The switch is a type of confidence trick designed to obtain money from a victim by exchanging a phoney package or bundle for the package containing the money. This trick requires two con artists.

The switch has six steps:

  1. The con artists spot a target (the mark) and one of the con artists approach and engages the target in a brief conversation. The second con artist approaches the both of them and feigns to be injured, attracting the attention of both the target and the other con artist.
  2. The second con artist claims that he needs to transport a large amount of money to a location across town immediately but cannot get there because of his injury, and begs one of the two men to go. The first con artist says that he isn't going in that direction, thus shifting responsibility over to the target.
  3. The second con artist offers the target some of the money if he'll agree to take it to the location. Following his agreement to the deal, the first con artist will question his method of transportation – "what if you get mugged?"
  4. The first con artist takes the money and offers to show him how to transport the money without losing it. The first con artist wraps the money in a large cloth and asks the target to give him any other money that he has that he also wouldn't want stolen.
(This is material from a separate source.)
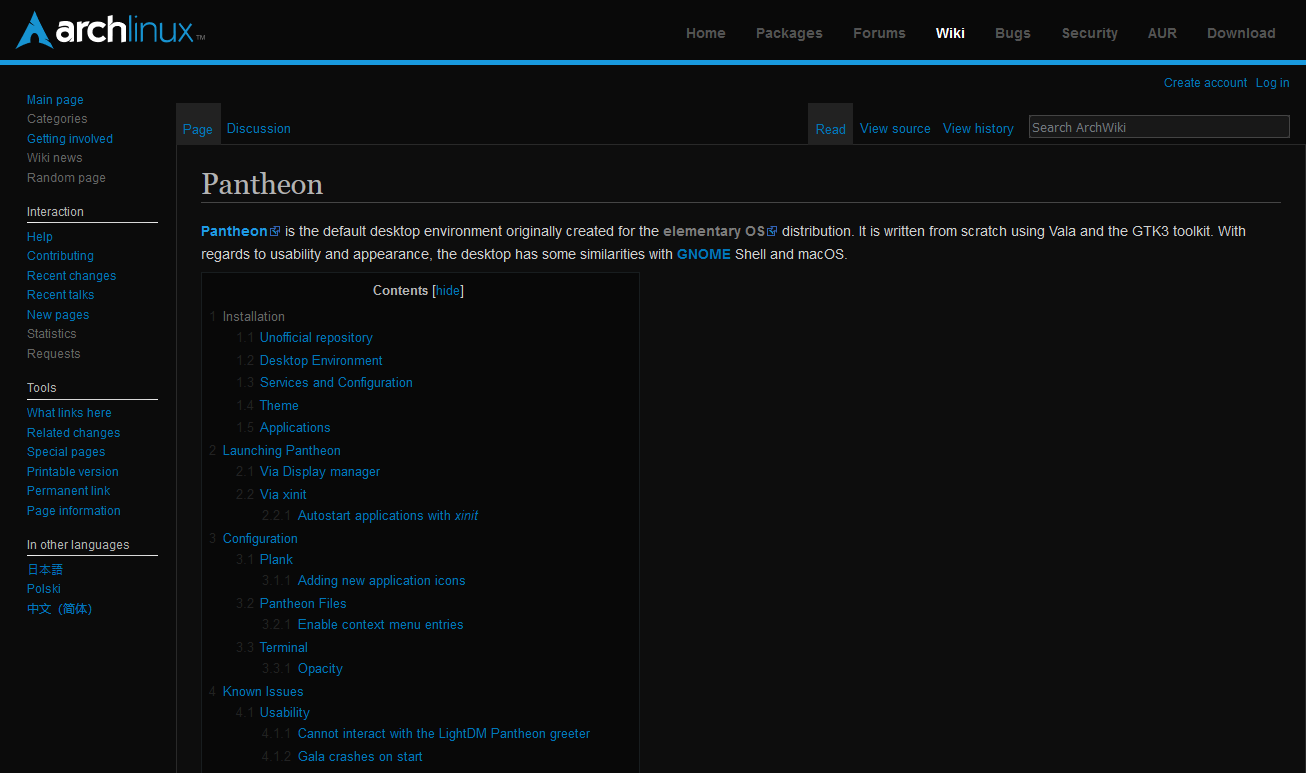The image size is (1306, 773).
Task: Open the View source page
Action: 894,128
He takes all the money and wraps it in the cloth and tucks into his belt, under his shirt, to demonstrate how to carry it.
  5. When he pulls out the money in the cloth to return it to the target, the first con artist takes another cloth parcel that looks identical to the one with the real money, weighing an equal weight, and gives it to the target.
  6. The target absconds with the cloth parcel and leaves and the two con artists escape with the original money, and the target's money, in the real cloth parcel.

This con is occasionally seen in film and television. It was used in the opening sequence of the 1973 film The Sting and in the first season (2004) of the BBC One television series Hustle.